In what appears to be an agonizing decision for a federal judge, a defendant convicted of attempting to possess child pornography was sentenced to 18 months incarceration, ten years of supervised release, and a $100 special assessment. United States v. Rothwell, 2012 U.S. Dist. LEXIS 38379 (E.D. Tenn. 2012).
The defendant has an IQ of 77, and he spells and does math at elementary school levels. Additionally, he is a diabetic and has recently had a variety of other health problems including an enlarged liver, pancreatitis, thrombosis, and asthma. He has lived with his parents his entire life, takes care of them, and does the majority of the work on the family farm. His father, who recently had open-heart surgery, testified that the farm would have to be closed without the help from his son.
After federal agents took down a child pornography distribution company, the government continued to solicit customers in a sting operation. The defendant had ordered several DVDs from the company and was arrested after delivery (not of actual pornographic DVDs) where he gave a written statement, including:
I think child porn any one under 18 years old that doing sexual acts. The video that I ordered I believe that was possible child porn, I ordere them because I was just courious, I figered that they was not possible elagle bacause they was threw the mail. I have never had any sexual contact with children what so ever.The offense level (minus reductions) was 22, and his criminal history category was I, giving a range of 41-51 months. His mental capacity allowed a downward departure of four levels.
In reaching the sentence, the court found the following factors persuasive:
- Because no child pornography was viewed by the defendant, there were no victims. Also, no child pornography was found in the defendant's possession.
- The defendant was going to pay for the child pornography whereas most possessors do not do so, making it more troubling.
- The fact that it did not involve a computer made it less troubling than cases that do.
However, these factors were not used:
- Though the court sympathized with the defendant's "unfortunate family circumstances," it followed Sixth Circuit precedent by not relying on it.
- Vulnerability in prison could not be considered because there was no evidence that the prison would not be able to "protect and provide" for him.
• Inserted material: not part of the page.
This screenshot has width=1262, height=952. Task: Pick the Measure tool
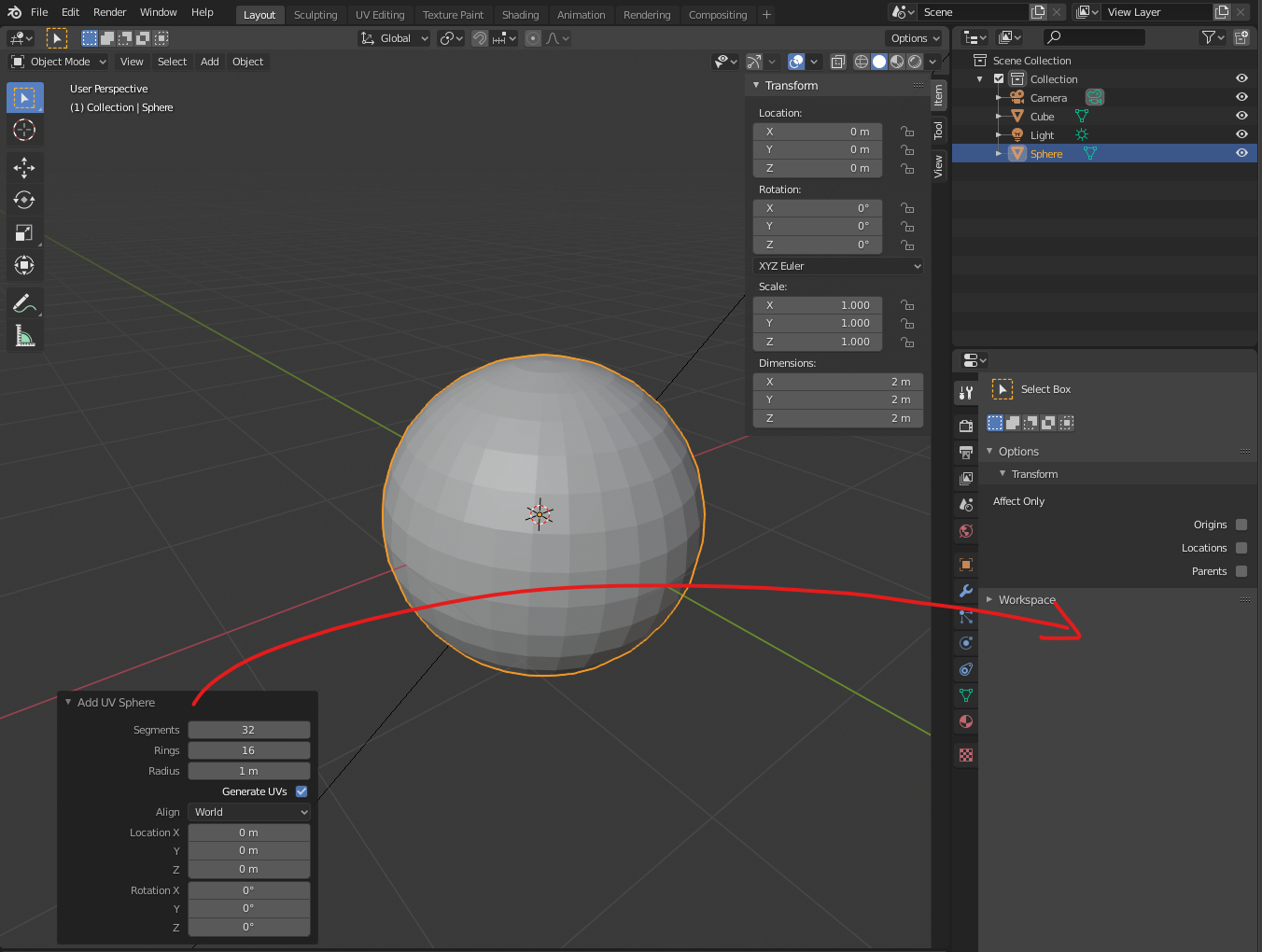click(x=24, y=336)
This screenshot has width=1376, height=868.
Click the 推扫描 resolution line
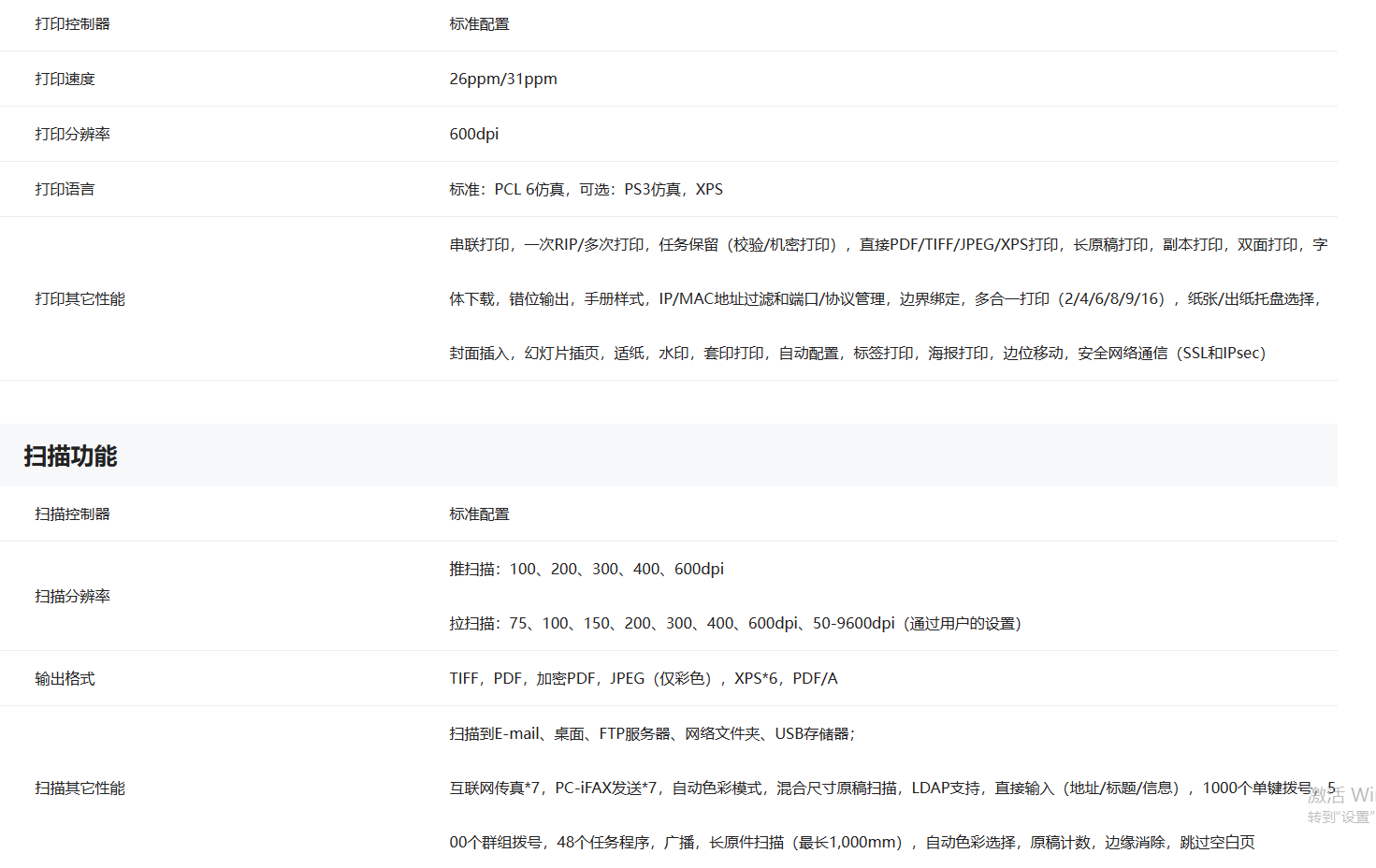pos(586,570)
- Limited social awareness
Considering all of those factors, the court found that 18 months incarceration and 10 years supervised release was sufficient to protect the public from the defendant reoffending. The judge does not seem to have come to this decision lightly, beginning the 51-page opinion by noting that this case:
illustrates the difficulty a federal judge faces in arriving at an appropriate sentence and the struggle in which the sentencing judge must engage over often compelling conflicting considerations that come into play in child pornography cases.